*Your assignment:* In your reply, reproduce the lines from the first one below to the line containing "Select Sydenham Institute", inclusive, exactly as they stand.

*Records from a dataset:*

Start of Block

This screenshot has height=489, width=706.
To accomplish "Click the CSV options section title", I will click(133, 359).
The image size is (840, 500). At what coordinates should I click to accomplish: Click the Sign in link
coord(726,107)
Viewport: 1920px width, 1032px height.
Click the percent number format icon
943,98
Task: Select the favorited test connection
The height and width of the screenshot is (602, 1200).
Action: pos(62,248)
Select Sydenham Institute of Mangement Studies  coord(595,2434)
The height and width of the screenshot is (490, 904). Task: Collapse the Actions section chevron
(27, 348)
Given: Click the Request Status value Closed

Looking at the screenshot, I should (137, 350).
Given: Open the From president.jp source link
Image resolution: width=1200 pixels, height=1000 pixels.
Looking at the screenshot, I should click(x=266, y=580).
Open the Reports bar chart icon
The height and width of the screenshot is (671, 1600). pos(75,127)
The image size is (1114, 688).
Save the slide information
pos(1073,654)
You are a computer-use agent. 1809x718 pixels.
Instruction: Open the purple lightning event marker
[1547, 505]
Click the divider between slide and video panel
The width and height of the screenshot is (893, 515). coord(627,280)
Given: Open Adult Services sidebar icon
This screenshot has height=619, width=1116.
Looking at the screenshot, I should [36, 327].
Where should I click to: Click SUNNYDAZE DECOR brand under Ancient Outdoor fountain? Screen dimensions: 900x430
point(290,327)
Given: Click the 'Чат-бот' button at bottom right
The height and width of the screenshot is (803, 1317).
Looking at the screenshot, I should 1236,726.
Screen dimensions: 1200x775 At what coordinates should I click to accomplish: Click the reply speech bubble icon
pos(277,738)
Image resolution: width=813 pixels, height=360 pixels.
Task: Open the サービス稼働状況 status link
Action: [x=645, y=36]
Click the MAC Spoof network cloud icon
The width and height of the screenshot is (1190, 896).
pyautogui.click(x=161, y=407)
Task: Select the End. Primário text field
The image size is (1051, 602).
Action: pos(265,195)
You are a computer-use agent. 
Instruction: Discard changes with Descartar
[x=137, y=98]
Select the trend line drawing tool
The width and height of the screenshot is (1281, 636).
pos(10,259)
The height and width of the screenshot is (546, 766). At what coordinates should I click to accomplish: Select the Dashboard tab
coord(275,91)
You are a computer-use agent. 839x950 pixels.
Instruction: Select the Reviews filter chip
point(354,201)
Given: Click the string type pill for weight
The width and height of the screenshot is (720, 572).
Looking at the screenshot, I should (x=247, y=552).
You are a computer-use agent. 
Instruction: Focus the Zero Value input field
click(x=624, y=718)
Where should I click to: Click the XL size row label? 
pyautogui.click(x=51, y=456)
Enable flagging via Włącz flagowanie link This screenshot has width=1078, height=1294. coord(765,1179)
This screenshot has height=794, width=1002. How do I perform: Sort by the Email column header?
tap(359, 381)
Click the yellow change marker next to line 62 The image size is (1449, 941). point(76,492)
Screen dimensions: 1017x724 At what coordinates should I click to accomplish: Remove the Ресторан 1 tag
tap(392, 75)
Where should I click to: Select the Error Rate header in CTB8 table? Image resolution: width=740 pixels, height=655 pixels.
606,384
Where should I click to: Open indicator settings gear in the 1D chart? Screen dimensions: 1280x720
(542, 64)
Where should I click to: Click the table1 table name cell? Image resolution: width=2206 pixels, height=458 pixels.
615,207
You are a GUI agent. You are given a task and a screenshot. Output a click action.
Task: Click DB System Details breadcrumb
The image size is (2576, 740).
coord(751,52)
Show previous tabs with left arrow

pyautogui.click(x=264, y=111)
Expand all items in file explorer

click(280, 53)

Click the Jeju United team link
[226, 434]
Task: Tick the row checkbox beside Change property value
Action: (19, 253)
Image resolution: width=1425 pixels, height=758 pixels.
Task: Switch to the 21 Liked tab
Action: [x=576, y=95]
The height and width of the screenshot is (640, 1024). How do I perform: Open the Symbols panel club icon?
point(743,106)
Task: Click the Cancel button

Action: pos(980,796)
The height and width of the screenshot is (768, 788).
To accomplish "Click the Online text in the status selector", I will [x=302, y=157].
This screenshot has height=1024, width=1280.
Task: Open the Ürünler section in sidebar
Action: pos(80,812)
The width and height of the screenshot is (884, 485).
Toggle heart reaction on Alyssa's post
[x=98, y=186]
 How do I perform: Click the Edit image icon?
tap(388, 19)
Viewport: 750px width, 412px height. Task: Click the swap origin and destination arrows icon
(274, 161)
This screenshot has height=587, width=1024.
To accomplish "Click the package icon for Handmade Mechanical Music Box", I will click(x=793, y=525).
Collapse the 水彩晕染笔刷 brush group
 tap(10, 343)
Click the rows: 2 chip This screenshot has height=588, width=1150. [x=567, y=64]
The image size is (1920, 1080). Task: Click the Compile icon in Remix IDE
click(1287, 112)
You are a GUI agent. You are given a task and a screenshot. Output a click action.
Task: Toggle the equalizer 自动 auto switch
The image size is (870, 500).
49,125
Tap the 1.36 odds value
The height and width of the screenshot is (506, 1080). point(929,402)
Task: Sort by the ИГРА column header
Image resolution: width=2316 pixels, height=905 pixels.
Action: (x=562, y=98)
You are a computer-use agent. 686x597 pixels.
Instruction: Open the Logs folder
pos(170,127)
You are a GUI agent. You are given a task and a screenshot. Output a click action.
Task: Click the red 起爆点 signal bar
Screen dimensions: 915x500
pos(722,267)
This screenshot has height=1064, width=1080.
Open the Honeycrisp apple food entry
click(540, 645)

End of Block

*Written answer:*
This screenshot has height=489, width=706.
To accomplish "Click the CSV options section title", I will click(133, 359).
The image size is (840, 500). At what coordinates should I click to accomplish: Click the Sign in link
coord(726,107)
Viewport: 1920px width, 1032px height.
Click the percent number format icon
943,98
Task: Select the favorited test connection
The height and width of the screenshot is (602, 1200).
Action: pos(62,248)
Select Sydenham Institute of Mangement Studies  coord(595,2434)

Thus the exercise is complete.